Wilderness and adventure writer Will Hobbs has a new book out for youth readers titled Take Me to the River. Set on the Texas/Mexico border, it is the story of cousins Dylan and Rio on a rafting trip down the Rio Grande. As the two boys are packing for their trip, six military helicopters fly overhead, reminding the boys of recent trouble along the border. The weather advisory warns of the potential for a hurricane in the Gulf. But the two boys are set on their trip, believing that the odds of border troubles or inclement weather are about as likely as running into other people along the remotest reaches of the U.S./Mexico border. “You may well not see another human being during the duration of the trip,” reads the guidebook. But when a man who calls himself Carlos stumbles into camp asking for help, along with a terrified little boy, Dylan and Rio find themselves embroiled in a far bigger adventure than the one they’d originally planned. This book comes complete with a map of their trip and vivid physical details of the river, which Hobbs has paddled several times himself. The author of 18 books for youth readers, Hobbs has a website with excellent resources for parents and teachers, along with a page for each of his books recounting the real-life adventures that inspire his fictional adventures.
Gary Paulsen, who I’ve profiled in this blog before, is another excellent author for youth readers interested in wilderness adventure. Paulsen is a prolific author, meaning that readers who enjoy his work have a lot of titles to choose from. His latest is Flat Broke. This follow-up to Liar, Liar follows the further adventures of Kevin, a compulsive liar. Since his lies in the last book resulted in losing his allowance, his part-time job, and his baby-sitting money, Kevin is looking for a way to raise funds --- fast. Flat Broke is filled with Kevin’s money-making schemes, including a scheme running poker games, renting his sister out as a beautician, and cleaning his neighbors’ garages for an exorbitant fee. What Kevin doesn’t count on is that his schemes get him into more trouble than his lying ever did.
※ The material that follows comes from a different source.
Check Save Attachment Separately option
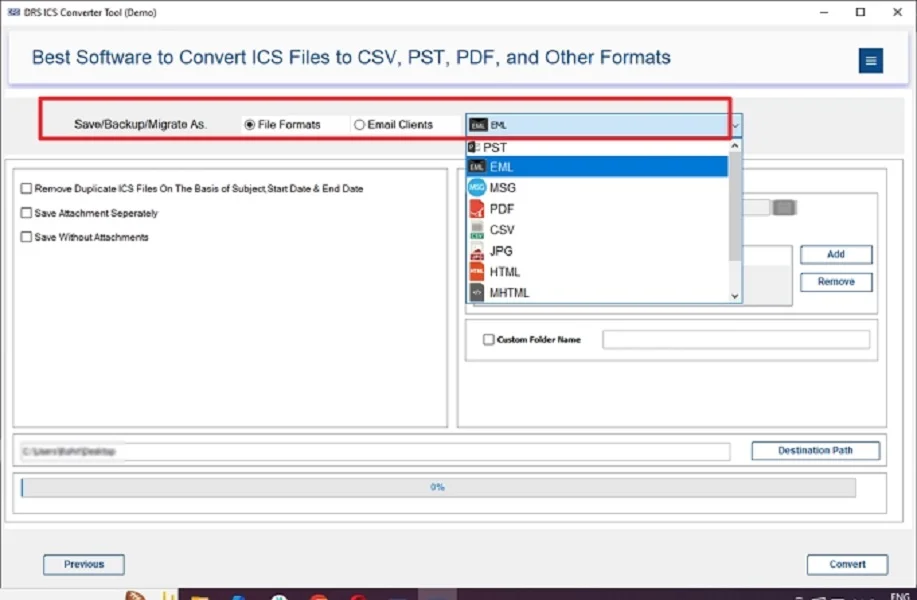Image resolution: width=917 pixels, height=600 pixels. (x=24, y=213)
In the spirit of great literary schemers like Tom Sawyer, this new series of Paulsen’s does not have the wilderness appeal of classic titles like Hatchet (Brian's Saga Series #1), but is still a sure-fire hit for youth readers interested in a good scheme.
Jean Craighead George is best known for her Newbery Award-winning book Julie of the Wolves, and for My Side of the Mountain and its two sequels, On the Far Side of the Mountain and Frightful's Mountain, which chronicle the further adventures of a boy and his falcon. In the final book, Frightful’s Mountain, the falcon Frightful returns to Sam, the boy who raised her, only to be chased away because it’s illegal to harbor endangered species. George’s work has increasingly turned towards work about endangered or recovering species. Her most recent books, including Last Polar Bear and The Buffalo Are Back, are picture books looking at endangered species from two different points of view: those that are still struggling and those that are recovering to return to their place in the wild. Fans of My Side of the Mountain might also like her Pocket Guide to the Outdoors, perfect for reliving Sam’s adventures outdoors, whether it’s as an enthusiastic hiker or someone simply out for an afternoon stroll. With over 100 books to her name, George has a variety of books for all ages and reading levels.
What are your favorite wilderness titles for youth readers?